Main concepts introduced in framework:

A deeply-supervised mask decoder.

A query decoupling strategy.

Improved post-processing method.

Uses Deformable DETR to process multi-scale features.

Framework

Deeply-supervised mask decoder

The mask decoder is responsible for predicting binary masks and class label. During training, predictions are made using the output of each layer of the mask decoder (vs. just using the final layer’s output). The loss is calculated for all layers and this is what the paper refers to as “deep supervision”.

Some literature argue that the reason DETR is slow to converge is because the attention maps pay equal attention to all pixels in the feature map (vs. focusing on important regions). Panoptic SegFormer’s deep supervision strategy lets the attention modules quickly focus on meaningful semantic regions and capture meaningful information in earlier stages. It improves performance and reduces the number of required training epochs by half compared to Deformable DETR.

Query decoupling strategy

Panoptic SegFormer splits it’s $N$ queries into $N_{things}$ + $N_{stuff}$ queries.
$N_{things}$ is a hyperparameter that dictates the total number of instances that can be detected in an image (irrespective of the number of classes).
$N_{stuff}$ is the number of “stuff” classes.
The thing queries first pass through a location decoder while the stuff queries go directly to the mask decoder. Treating the queries differently was motivated by the belief “things” and “stuff” should be treated differently.
The thing and stuff queries can use the same pipeline once they are passed to the mask decoder which accepts both thing queries and stuff queries and generates the final masks and categories.
During training, ground truths are assigned via bipartite matching to thing queries. For stuff queries, a class-fixed assign strategy is used with each stuff query corresponding to one stuff category.

Post-processing method

Post-processing strategy improves performance without additional costs by jointly considering classification and segmentation qualities to resolve conflicting mask overlaps.
This was motivated because common post-processing (ex. pixel-wise argmax to decide on the class) tends to generate false-positive results due to extreme anomalies.

Architecture

Panoptic SegFormer consists of three key modules: transformer encoder, location decoder, and mask decoder.

Backbone

You pass an input image $X \in R^{H \times W \times 3}$ to the backbone network and get feature maps $C_{3}, C_{4}, C_{5}$ from the last three stages. These have resolutions $1/8, 1/16, 1/32$ with respect to the original image.
You then project each of the feature maps from however many channels they have (denoted with ?) to 256 channels using a 1x1 conv (the paper calls this a fully-connected layer).
You then flatten each of the feature maps and concatenate them to produce your input sequence to the encoder.

Transformer Encoder

The transformer encoder is used to refine the multi-scale feature maps sequence given by the backbone.
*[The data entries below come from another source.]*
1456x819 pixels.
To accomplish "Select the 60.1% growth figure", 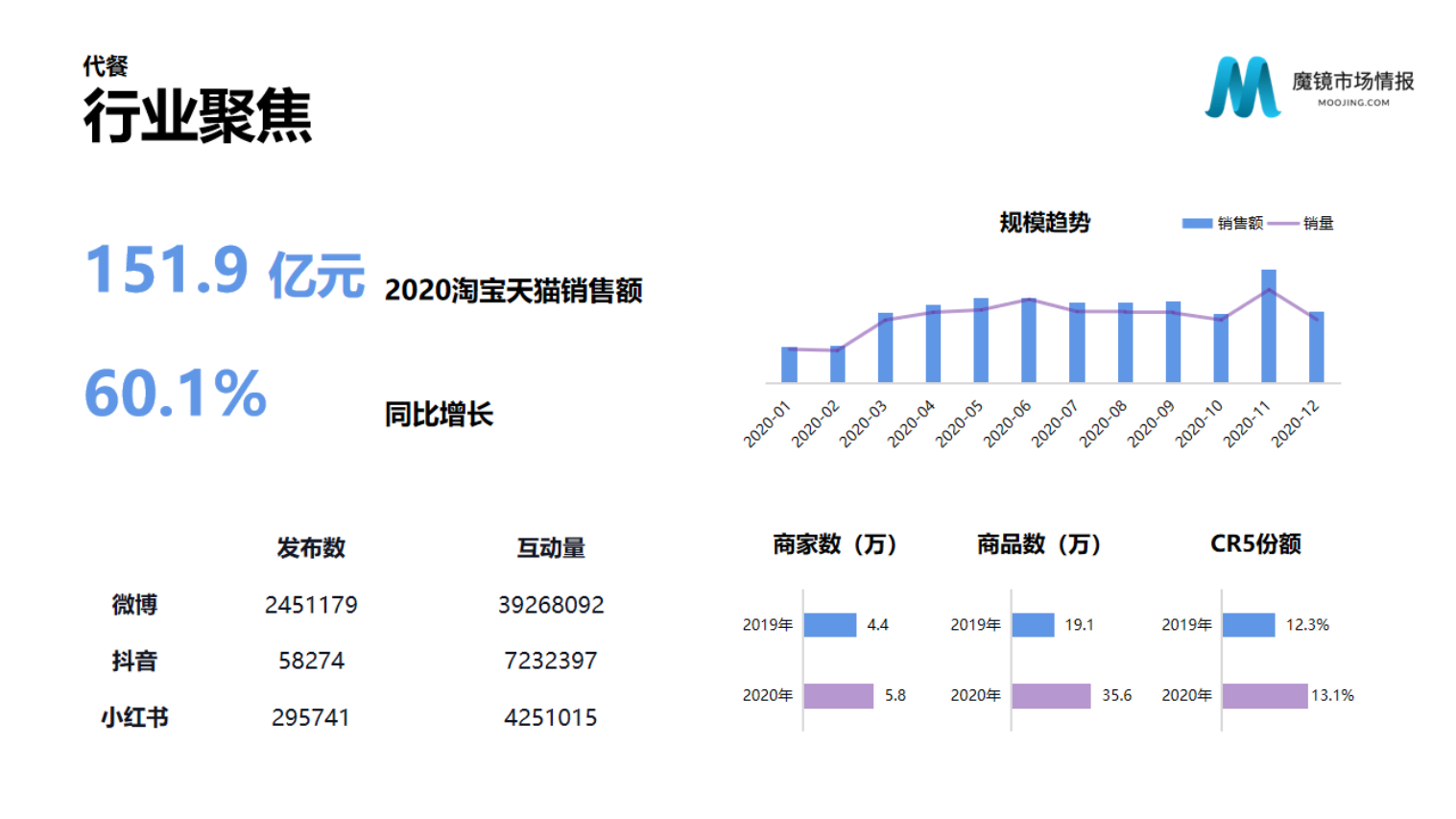I will click(176, 394).
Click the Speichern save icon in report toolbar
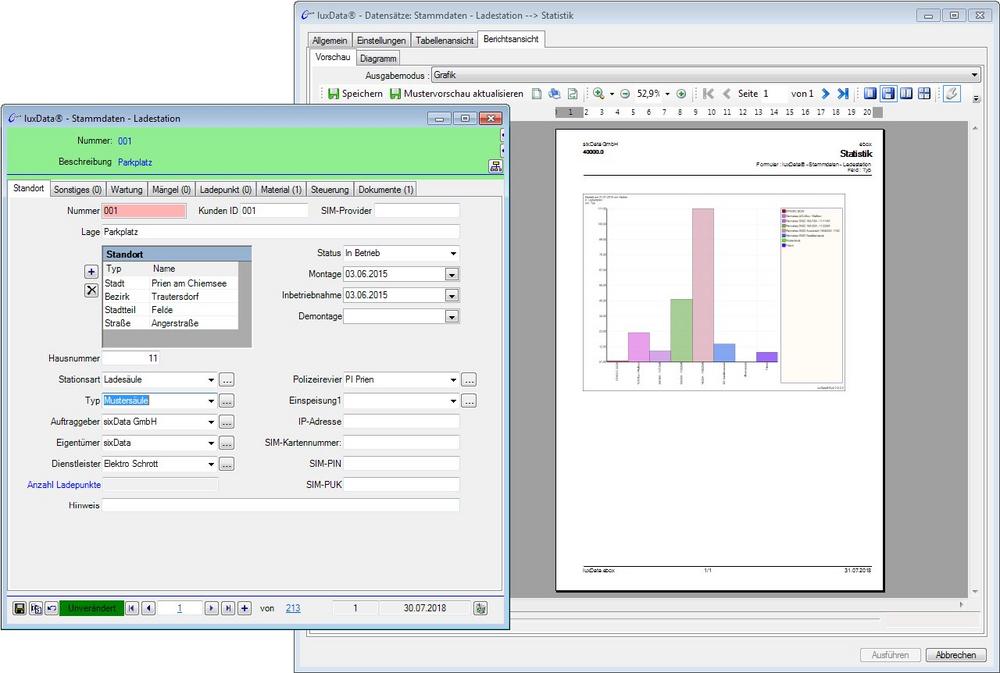The width and height of the screenshot is (1000, 673). pyautogui.click(x=334, y=93)
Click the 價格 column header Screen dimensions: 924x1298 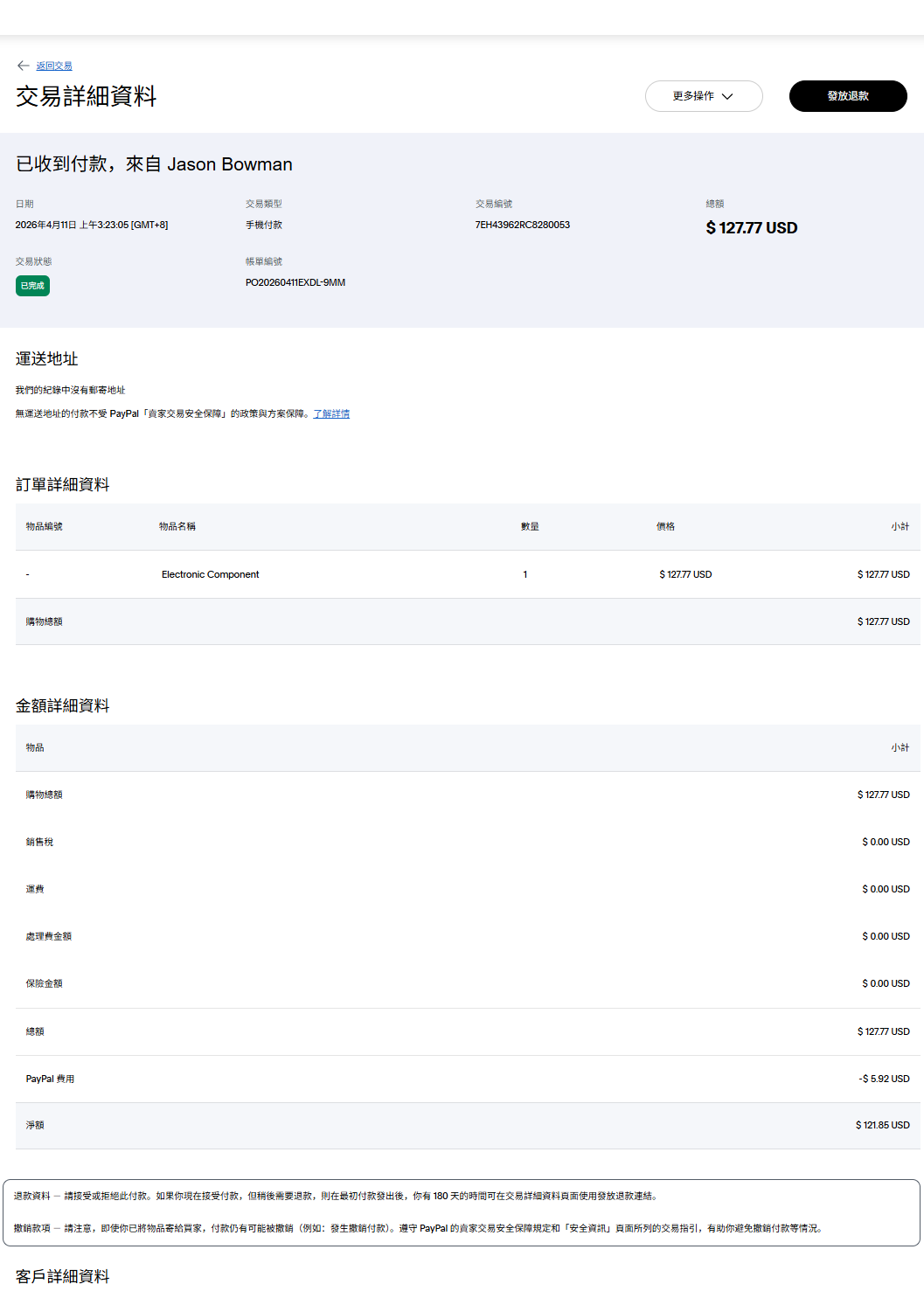click(665, 527)
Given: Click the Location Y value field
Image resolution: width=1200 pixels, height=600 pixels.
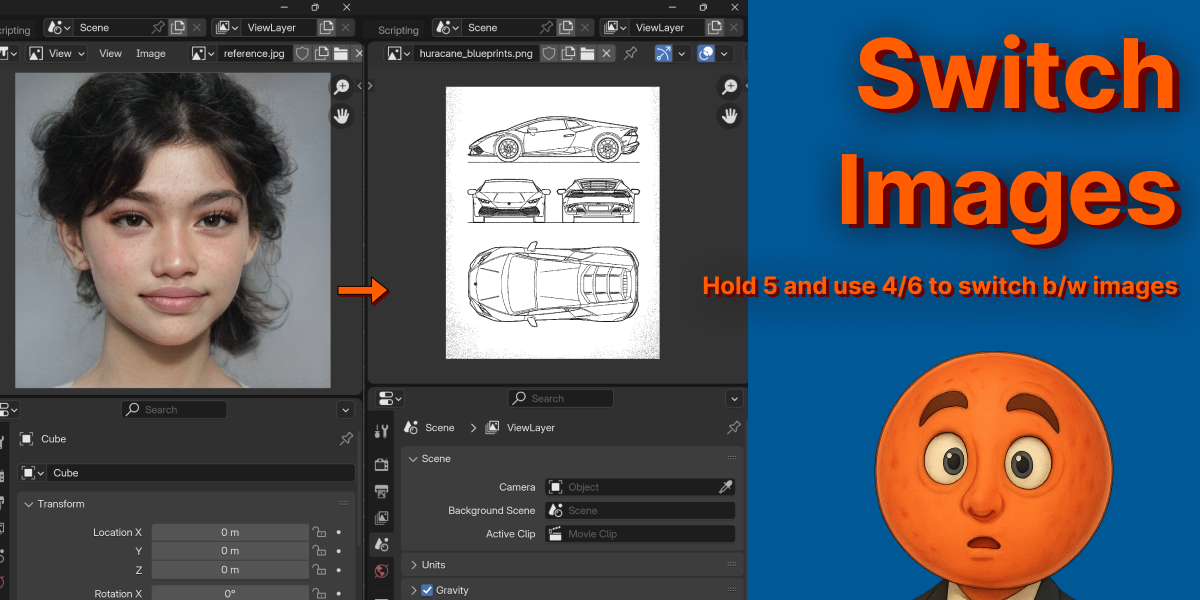Looking at the screenshot, I should pyautogui.click(x=230, y=551).
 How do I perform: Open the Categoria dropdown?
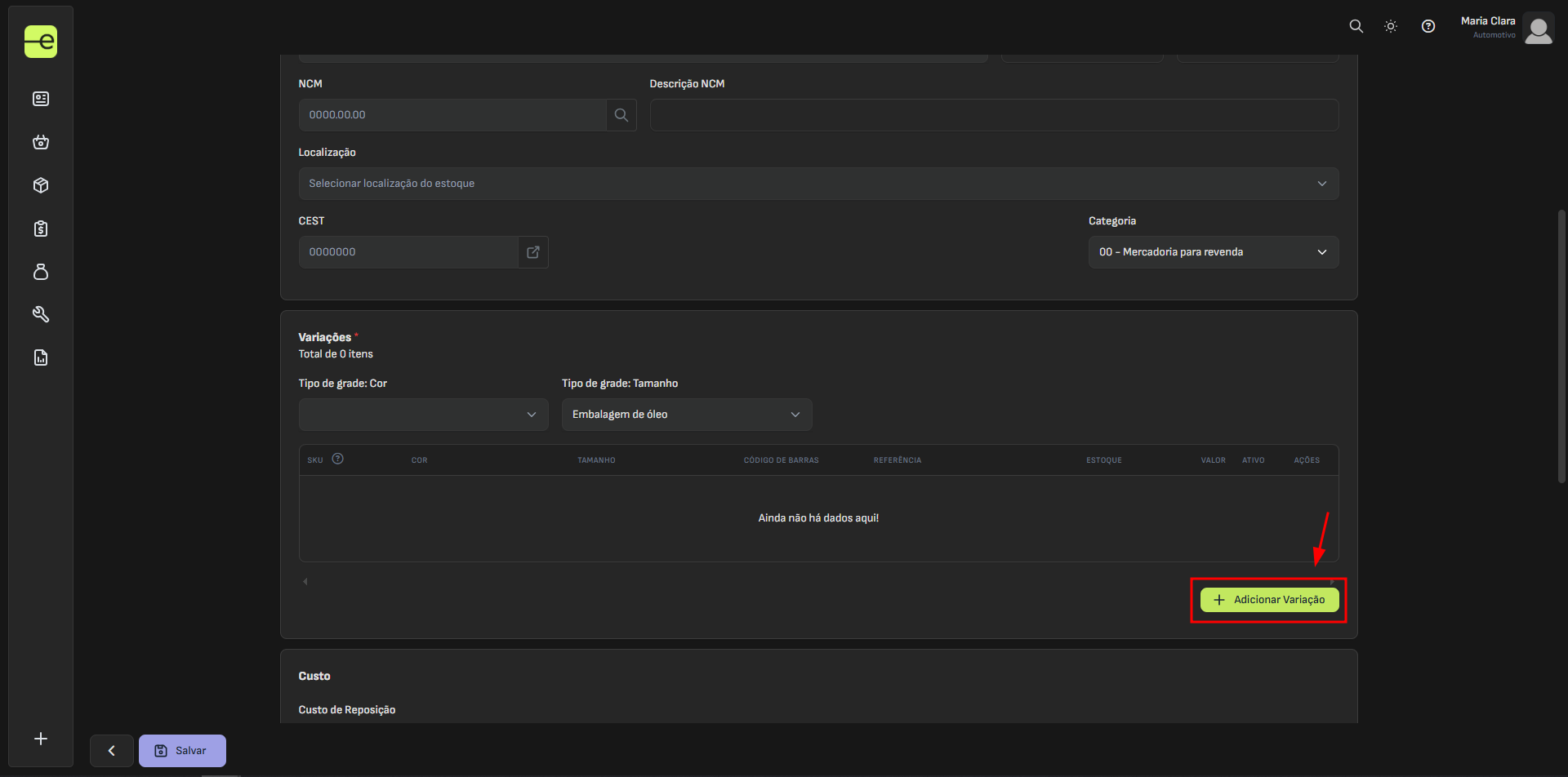click(1213, 252)
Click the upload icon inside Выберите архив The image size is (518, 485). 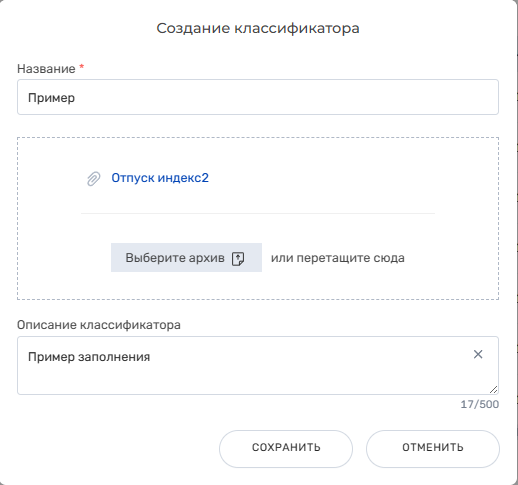pyautogui.click(x=238, y=258)
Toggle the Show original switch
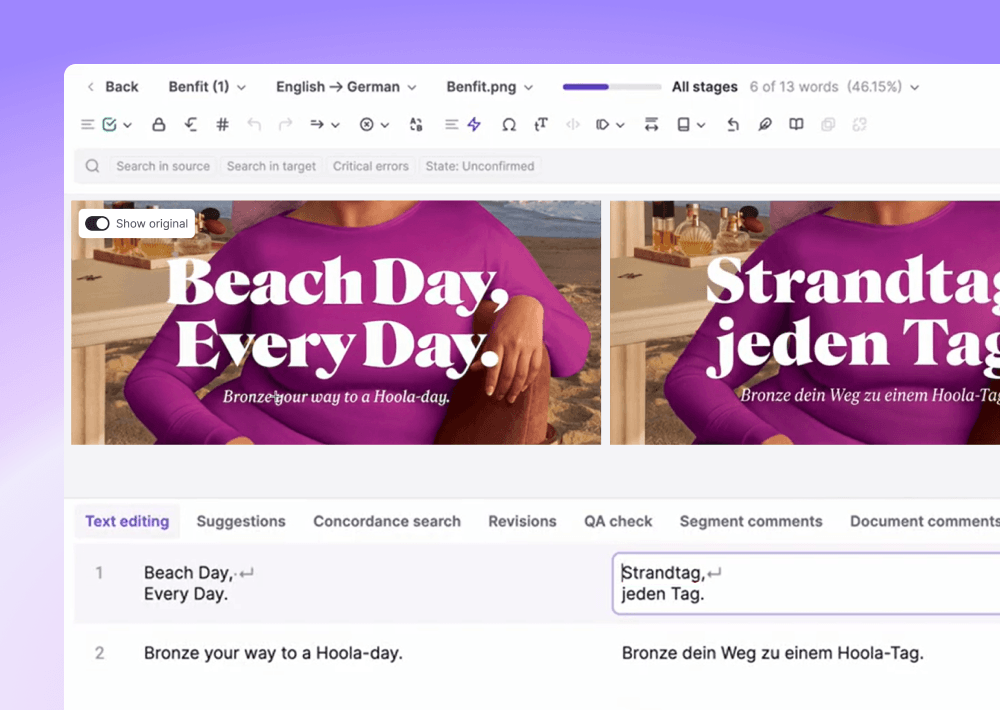 pyautogui.click(x=97, y=224)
Because of the high computational cost of self-attention, previous transformer-based methods only processed low-resolution feature maps (ex. ResNet $C_{5}$ ) in their encoders which limited segmentation performance (higher resolution features are needed to get better results).

Panoptic SegFormer uses Deformable Attention in the transformer encoder which has a lower computational complexity (it focuses on a fixed number of locations with learned offsets vs. all locations). Therefore, they are able to use high-resolution and multi-scale feature maps.

They form tokens for each pixel in the multi-scale feature maps where each token has dimension 256. They define $L_{i}$ to be $\frac{H}{2 ^{i + 2}} \times \frac{W}{2 ^{i + 2}}$ and the shapes of the flattened feature maps are $L_{1} \times 256, L_{2} \times 256, and L_{3} \times 256$ . They then pass $L_{1} + L_{2} + L_{3}$ tokens to the transformer encoder where each token has length 256.

Location Decoder

Location information is important to distinguish between difference instances. In order to include location information, the location decoder adds location information of “things” (not “stuff”) into the learnable queries used by the mask decoder.

Given $N_{thing}$ randomly initialized queries and the outputs of the encoder, the location decoder will output $N_{thing}$ location-aware queries using cross-attention.

During training an auxiliary MLP head is added on top of the location-aware queries to predict the bounding boxes and categories of the target object. This branch (shown in red in the diagram above) is discarded during inference.

Mask Decoder

The mask decoder is for final classification and segmentation. It takes the $N_{thing}$ tokens with location information from the location decoder and the $N_{stuff}$ randomly initialized queries. The $N_{stuff}$ queries don’t pass through the location decoder since there is no concept of an instance for “stuff.”

Queries $Q$ : these are the $N_{things}$ location aware thing queries and $N_{stuff}$ class-fixed stuff queries.
Keys $K$ , Values $V$ : these are projected from the output of the encoder (denoted $F$ ).
Prediction is split into category classification done via a FC layer and a binary mask prediction done via a $1 \times 1$ convolution.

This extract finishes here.